The League of the South “seeks to advance the cultural, social, economic, and political well-being and independence of the Southern people by all honourable means.” The Maryland LS wholeheartedly supports this goal as we work to keep Maryland Southern. But ours is a particularly difficult challenge. As Jefferson Davis wrote in his memoirs, “...the story of Maryland is sad to the last degree...”
Abraham Lincoln, the destroyer of the American republic, invaded and occupied our sovereign state in the Spring of 1861. In fact, the first bloodletting of the war occurred at the Battle of Baltimore on 19 April when Massachusetts and Pennsylvania soldiers marched through the city. President Davis wrote:
“...Maryland was the outpost of the South on the frontier first to be approached by Northern invasion. The first demonstration against southern sovereignty was to be made there...”
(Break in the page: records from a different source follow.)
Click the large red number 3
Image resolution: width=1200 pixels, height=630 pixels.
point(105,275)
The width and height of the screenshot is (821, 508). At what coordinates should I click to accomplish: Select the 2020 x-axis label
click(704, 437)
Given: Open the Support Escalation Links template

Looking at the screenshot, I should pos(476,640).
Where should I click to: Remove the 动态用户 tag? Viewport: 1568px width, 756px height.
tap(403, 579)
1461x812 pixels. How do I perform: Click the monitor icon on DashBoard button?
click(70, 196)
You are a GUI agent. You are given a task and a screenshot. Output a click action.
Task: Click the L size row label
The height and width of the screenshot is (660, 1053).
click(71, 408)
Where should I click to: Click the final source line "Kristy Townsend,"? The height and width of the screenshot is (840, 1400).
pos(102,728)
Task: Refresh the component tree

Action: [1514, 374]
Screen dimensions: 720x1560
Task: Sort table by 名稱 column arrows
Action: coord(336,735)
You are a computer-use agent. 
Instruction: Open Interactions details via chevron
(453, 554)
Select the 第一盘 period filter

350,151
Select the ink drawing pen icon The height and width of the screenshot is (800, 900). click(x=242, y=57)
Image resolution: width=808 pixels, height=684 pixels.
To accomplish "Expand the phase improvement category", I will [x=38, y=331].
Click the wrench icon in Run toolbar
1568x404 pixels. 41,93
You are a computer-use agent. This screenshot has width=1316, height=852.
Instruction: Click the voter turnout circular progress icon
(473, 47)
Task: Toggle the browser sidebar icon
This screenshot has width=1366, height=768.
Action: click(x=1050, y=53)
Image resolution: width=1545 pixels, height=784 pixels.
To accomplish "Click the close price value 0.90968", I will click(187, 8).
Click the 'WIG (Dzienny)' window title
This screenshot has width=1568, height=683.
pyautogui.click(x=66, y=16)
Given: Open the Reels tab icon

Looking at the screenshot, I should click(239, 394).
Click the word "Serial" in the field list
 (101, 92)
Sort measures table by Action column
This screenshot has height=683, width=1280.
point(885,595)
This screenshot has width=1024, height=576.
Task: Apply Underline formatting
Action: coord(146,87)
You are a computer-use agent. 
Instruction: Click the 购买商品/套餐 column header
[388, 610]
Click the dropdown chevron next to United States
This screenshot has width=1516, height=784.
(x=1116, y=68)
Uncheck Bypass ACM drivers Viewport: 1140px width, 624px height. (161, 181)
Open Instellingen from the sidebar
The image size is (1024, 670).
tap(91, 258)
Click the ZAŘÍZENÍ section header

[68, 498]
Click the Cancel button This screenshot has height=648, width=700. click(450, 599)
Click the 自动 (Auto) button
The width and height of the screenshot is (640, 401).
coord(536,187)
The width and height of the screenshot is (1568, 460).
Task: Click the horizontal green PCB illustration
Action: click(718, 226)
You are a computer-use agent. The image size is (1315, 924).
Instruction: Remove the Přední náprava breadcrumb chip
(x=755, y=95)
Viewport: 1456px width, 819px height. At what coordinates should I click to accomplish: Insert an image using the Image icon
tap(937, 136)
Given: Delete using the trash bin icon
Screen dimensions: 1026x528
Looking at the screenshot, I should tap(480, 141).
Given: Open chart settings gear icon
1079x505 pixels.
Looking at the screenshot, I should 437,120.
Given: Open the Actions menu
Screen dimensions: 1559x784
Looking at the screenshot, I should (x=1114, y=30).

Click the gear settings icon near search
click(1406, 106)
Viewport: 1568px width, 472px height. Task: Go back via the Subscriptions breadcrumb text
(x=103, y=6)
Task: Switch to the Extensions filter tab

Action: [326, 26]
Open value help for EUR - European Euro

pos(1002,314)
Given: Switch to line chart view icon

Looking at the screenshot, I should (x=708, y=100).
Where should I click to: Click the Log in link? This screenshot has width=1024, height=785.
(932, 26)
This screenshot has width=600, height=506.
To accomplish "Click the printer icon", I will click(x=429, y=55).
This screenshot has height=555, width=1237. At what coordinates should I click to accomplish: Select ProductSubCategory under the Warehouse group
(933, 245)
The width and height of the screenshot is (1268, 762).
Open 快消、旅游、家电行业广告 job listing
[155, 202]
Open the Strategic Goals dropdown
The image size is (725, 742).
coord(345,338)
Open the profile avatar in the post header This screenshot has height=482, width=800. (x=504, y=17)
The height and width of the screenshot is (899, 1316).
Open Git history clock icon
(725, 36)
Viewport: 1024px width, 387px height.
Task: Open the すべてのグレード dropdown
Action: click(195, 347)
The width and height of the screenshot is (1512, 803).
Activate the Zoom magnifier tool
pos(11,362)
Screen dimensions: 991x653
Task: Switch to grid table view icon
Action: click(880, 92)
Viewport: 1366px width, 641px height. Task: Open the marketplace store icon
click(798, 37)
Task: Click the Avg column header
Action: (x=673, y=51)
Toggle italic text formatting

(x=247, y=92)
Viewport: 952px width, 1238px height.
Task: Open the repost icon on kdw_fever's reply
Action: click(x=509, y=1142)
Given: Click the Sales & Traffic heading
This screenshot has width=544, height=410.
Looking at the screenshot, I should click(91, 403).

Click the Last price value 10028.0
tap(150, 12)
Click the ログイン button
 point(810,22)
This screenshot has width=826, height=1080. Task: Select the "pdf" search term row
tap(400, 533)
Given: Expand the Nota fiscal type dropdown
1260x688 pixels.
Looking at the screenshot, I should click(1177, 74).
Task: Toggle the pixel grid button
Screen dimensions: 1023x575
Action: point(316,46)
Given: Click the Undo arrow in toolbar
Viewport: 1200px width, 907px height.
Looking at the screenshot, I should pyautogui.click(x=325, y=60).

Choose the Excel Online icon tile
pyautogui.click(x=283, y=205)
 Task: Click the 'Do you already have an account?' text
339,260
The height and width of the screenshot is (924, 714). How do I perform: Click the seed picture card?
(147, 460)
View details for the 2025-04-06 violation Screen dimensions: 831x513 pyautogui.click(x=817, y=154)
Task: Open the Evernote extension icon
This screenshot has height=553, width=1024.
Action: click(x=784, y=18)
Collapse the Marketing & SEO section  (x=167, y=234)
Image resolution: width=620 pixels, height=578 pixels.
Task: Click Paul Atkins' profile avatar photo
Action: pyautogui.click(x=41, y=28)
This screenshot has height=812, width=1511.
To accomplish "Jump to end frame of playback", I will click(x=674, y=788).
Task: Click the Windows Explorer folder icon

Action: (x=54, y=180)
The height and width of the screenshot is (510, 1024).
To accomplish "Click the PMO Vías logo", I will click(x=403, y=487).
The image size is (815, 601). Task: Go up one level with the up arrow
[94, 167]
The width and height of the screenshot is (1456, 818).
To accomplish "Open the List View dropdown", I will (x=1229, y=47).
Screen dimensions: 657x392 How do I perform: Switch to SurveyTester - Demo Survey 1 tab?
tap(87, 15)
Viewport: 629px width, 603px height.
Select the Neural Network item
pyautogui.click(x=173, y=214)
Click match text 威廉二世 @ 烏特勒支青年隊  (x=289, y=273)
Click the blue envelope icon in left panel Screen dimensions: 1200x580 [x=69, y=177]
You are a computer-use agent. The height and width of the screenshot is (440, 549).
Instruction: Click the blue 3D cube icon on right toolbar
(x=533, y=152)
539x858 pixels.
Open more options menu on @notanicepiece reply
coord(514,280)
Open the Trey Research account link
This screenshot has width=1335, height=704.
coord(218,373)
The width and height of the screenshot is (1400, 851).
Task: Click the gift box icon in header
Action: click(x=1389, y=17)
In a very real sense, our state—despised now even by many of our own Southern brethren-- remains an occupied land with a dying culture and a history revised by many, forgotten by most, but extraordinary nevertheless.
Overly credentialed and undereducated government job-seeking Yankees having re-located by the millions to the DC metro area and to our Lower Western Shore, Maryland has been subjected to cultural cleansing of the most virulent strain. These newcomers have been trying for years, for example, to change the words of our state song which was written after the Yankees invaded Baltimore in 1861 and which urges Marylanders to answer Virginia's call and to rise up and “[spurn] the Northern scum.”
Shifting demographics and the influence of mass media have largely deracinated our people. We no longer speak as Marylanders, who were once known for their soft Tidewater and Piedmont accents. We are ignorant –or ashamed-- of our Southern heritage. Renowned at one time for our Southern hospitality and cuisine, our tobacco and race horses, not to mention our whiskey making –many Kentucky bourbons are old Maryland recipes, and Old Grand-Dad himself was Basil Hayden from St. Mary's County, Maryland—we are now considered an insignificant rust belt state, a pale imitation of New Jersey. Most Americans can't find us on a map and think we are situated somewhere near Maine, but we are south of the Mason-Dixon; that legendary line is our northern border.
The Maryland League of the South labours to preserve our Southern heritage and values and to assert our state's sovereignty. We support a cultural secession from the larger vulgarities imposed upon us. We affirm the principle of subsidiarity—the common sense notion that government works best at its lowest practical level. We are not revolutionaries and do not advocate the overthrow of the central government—let us reiterate because our words will be twisted: we oppose revolution. We do recognise, however, the right of the states to secede from the union created by them. We believe that for us a more practical course of action may prove to be the departure of our so-called red counties—those outlying areas of Maryland still somewhat culturally intact- from the Yankee-infested “blue” counties in the metro areas. The Maryland League is immediately focused, however, on the revival of our Southern way of life and opposing the federal government's further infringement on God-granted liberties.